Identify the condition?
Ans. A. Erythema multiforme
- Given picture is showing multiple target lesions i.e. concentric rings of different shades of erythema which is characteristic of erythema multiforme.
- Palms and soles are common sites.
- Typically in erythema multiforme, few to hundreds of skin lesions erupt within 24 hours. The lesions are first seen on the backs of hands and/or tops of feet and then spread down the limbs towards the trunk. The upper limbs are more commonly affected than the lower. Palms and soles may be involved. The face, neck and trunk are common sites. Skin lesions are often grouped on elbows and knees. There may be an associated mild itch or burning sensation.
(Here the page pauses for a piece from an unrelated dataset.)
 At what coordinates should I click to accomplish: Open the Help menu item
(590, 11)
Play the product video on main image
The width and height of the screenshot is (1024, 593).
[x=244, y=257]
- The initial lesions are sharply demarcated, round, red/pink and flat (macules), which become raised (papules/palpable) and gradually enlarge to form plaques (flat raised patches) up to several centimeters in diameter. The center of the papule/plaque darkens in color and develops surface (epidermal) changes such as blistering or crusting. Lesions usually evolve over 72 hours.
- The typical target lesion (also called iris lesion) of erythema multiforme has a sharp margin, regular round shape, and three concentric color zones:
- The center is dusky or dark red with a blister or crust
- Next ring is a paler pink and is raised due to edema (fluid swelling)
- The outermost ring is bright red.
- Atypical target lesions show just two zones and/or an indistinct border.
- The eruption is polymorphous (many forms), hence the ‘multiforme’ in the name. Lesions may be at various stages of development with both typical and atypical targets present at the same time. A full skin examination may be required to find typical targets, as these may be few.
- Lesions show the Köbner (isomorphic) phenomenon, meaning they can develop at sites of preceding (but not concurrent or subsequent) skin trauma.
- There is no associated swelling of face, hands or feet, despite these being common sites of rash distribution. However, the lips are often swollen, especially in erythema multiforme major.